HIV-1感染和艾滋病痴呆症受到一种突变的MCP-1等位基因的影响,该等位基因与组织中单核细胞浸润增加和MCP-1水平升高有关。

HIV-1 infection and AIDS dementia are influenced by a mutant MCP-1 allele linked to increased monocyte infiltration of tissues and MCP-1 levels.

作者信息

Gonzalez Enrique, Rovin Brad H, Sen Luisa, Cooke Glen, Dhanda Rahul, Mummidi Srinivas, Kulkarni Hemant, Bamshad Michael J, Telles Vanessa, Anderson Stephanie A, Walter Elizabeth A, Stephan Kevin T, Deucher Michael, Mangano Andrea, Bologna Rosa, Ahuja Seema S, Dolan Matthew J, Ahuja Sunil K

机构信息

Veterans Administration Research Center for AIDS and HIV-1 Infection and University of Texas Health Science Center, San Antonio, TX 78229, USA.

出版信息

Proc Natl Acad Sci U S A. 2002 Oct 15;99(21):13795-800. doi: 10.1073/pnas.202357499. Epub 2002 Oct 8.

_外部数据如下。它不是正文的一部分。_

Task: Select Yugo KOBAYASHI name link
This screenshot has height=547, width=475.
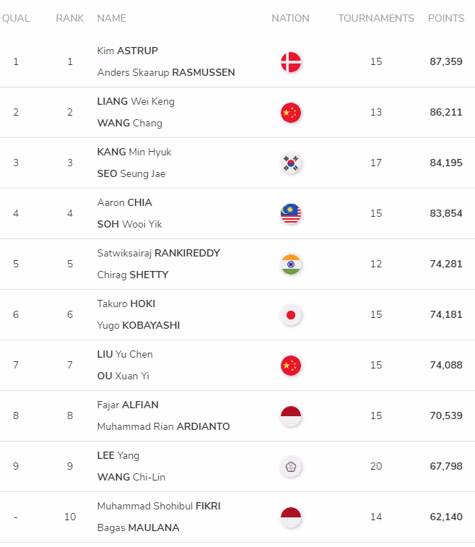Action: (139, 325)
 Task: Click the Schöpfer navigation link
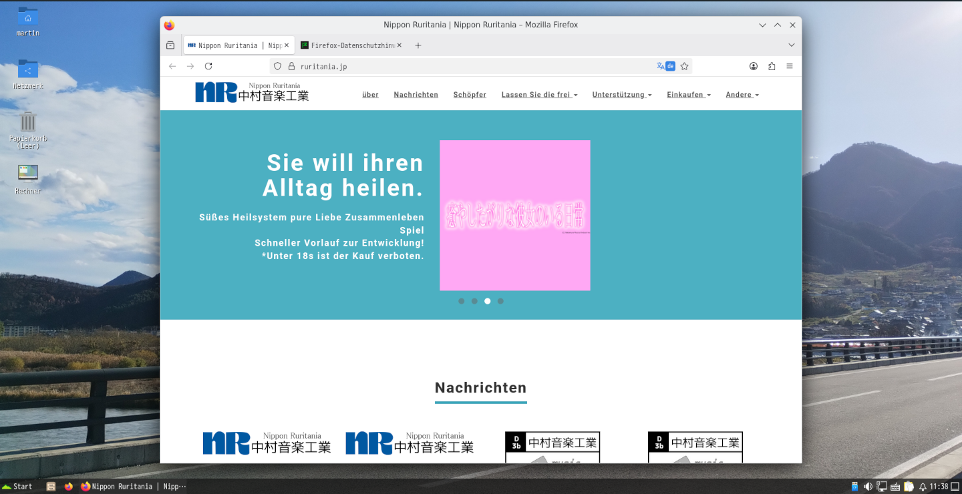pyautogui.click(x=470, y=95)
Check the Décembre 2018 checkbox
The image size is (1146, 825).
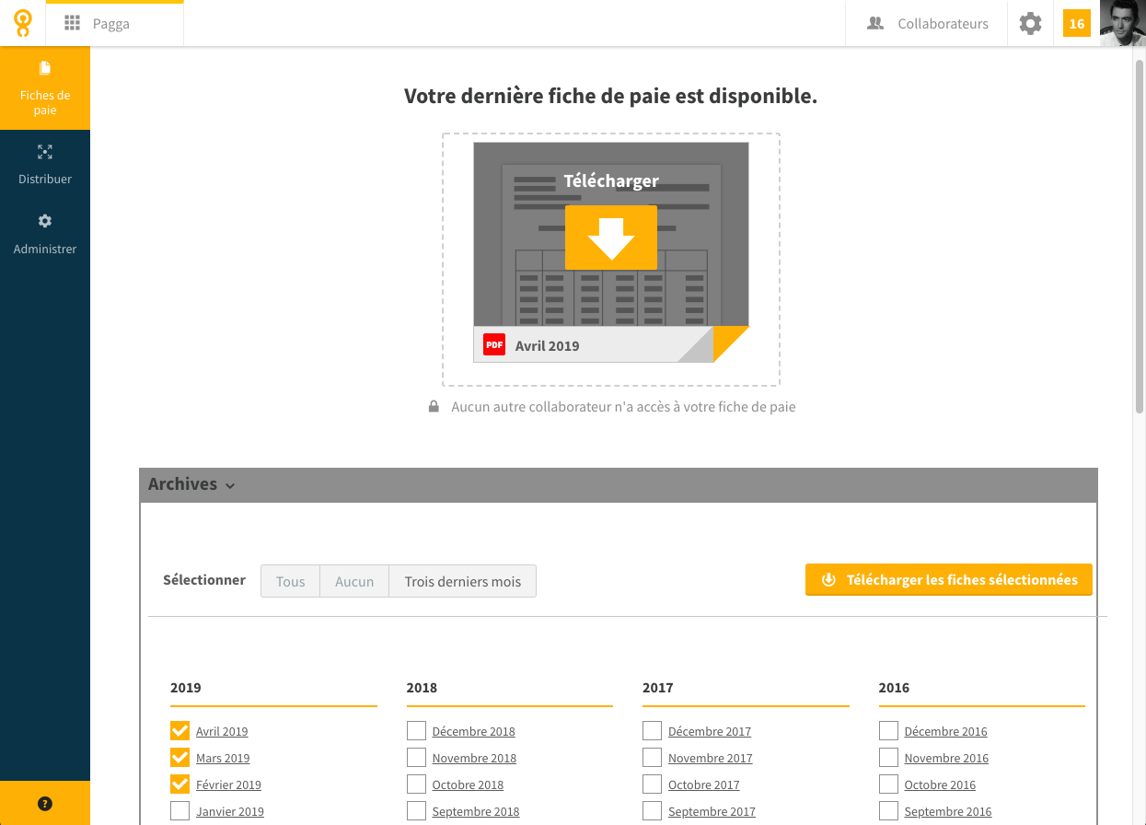(417, 731)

DOI:10.1073/pnas.202357499
PMID:12374865
原文链接:https://pmc.ncbi.nlm.nih.gov/articles/PMC129777/
Abstract

Studies in humans and in experimental models of HIV-1 infection indicate an important role for monocyte chemoattractant protein-1 (MCP-1; also known as CC chemokine ligand 2), a potent chemoattractant and activator of mononuclear phagocytes (MP) in the pathogenesis of HIV-associated dementia (HAD). We determined the influence of genetic variation in MCP-1 on HIV-1 pathogenesis in large cohorts of HIV-1-infected adults and children. In adults, homozygosity for the MCP-1 -2578G allele was associated with a 50% reduction in the risk of acquiring HIV-1. However, once HIV-1 infection was established, this same MCP-1 genotype was associated with accelerated disease progression and a 4.5-fold increased risk of HAD. We examined the molecular and cellular basis for these genotype-phenotype associations and found that the mutant MCP-1 -2578G allele conferred greater transcriptional activity via differential DNA-protein interactions, enhanced protein production in vitro, increased serum MCP-1 levels, as well as MP infiltration into tissues. Thus, MCP-1 expression had a two-edged role in HIV-1 infection: it afforded partial protection from viral infection, but during infection, its proinflammatory properties and ability to up-regulate HIV-1 replication collectively may contribute to accelerated disease progression and increased risk of dementia. Our findings suggest that MCP-1 antagonists may be useful in HIV-1 infection, especially for HAD, and that HIV+ individuals possessing the MCP-1 -2578G allele may benefit from early initiation of antiretroviral drugs that effectively cross the blood-brain barrier. In a broader context, the MCP-1 -2578G allele may serve as a genetic determinant of outcome of other disease states in which MP-mediated tissue injury is central to disease pathogenesis.

摘要

对人类和HIV-1感染实验模型的研究表明,单核细胞趋化蛋白-1(MCP-1;也称为CC趋化因子配体2)在HIV相关痴呆(HAD)的发病机制中具有重要作用,MCP-1是一种强效的单核吞噬细胞(MP)趋化剂和激活剂。我们在大量感染HIV-1的成人和儿童队列中确定了MCP-1基因变异对HIV-1发病机制的影响。在成人中,MCP-1 -2578G等位基因的纯合性与感染HIV-1的风险降低50%相关。然而,一旦HIV-1感染确立,相同的MCP-1基因型与疾病进展加速以及患HAD的风险增加4.5倍相关。我们研究了这些基因型-表型关联的分子和细胞基础,发现突变的MCP-1 -2578G等位基因通过不同的DNA-蛋白质相互作用赋予更大的转录活性,增强体外蛋白质产生,增加血清MCP-1水平以及MP向组织的浸润。因此,MCP-1表达在HIV-1感染中具有双重作用:它提供了对病毒感染的部分保护,但在感染期间,其促炎特性和上调HIV-1复制的能力共同可能导致疾病进展加速和痴呆风险增加。我们的研究结果表明,MCP-1拮抗剂可能对HIV-1感染有用,特别是对于HAD,并且携带MCP-1 -2578G等位基因的HIV+个体可能从早期开始使用能有效穿过血脑屏障的抗逆转录病毒药物中获益。在更广泛的背景下,MCP-1 -2578G等位基因可能作为其他疾病状态结果的遗传决定因素,在这些疾病中MP介导的组织损伤是疾病发病机制的核心。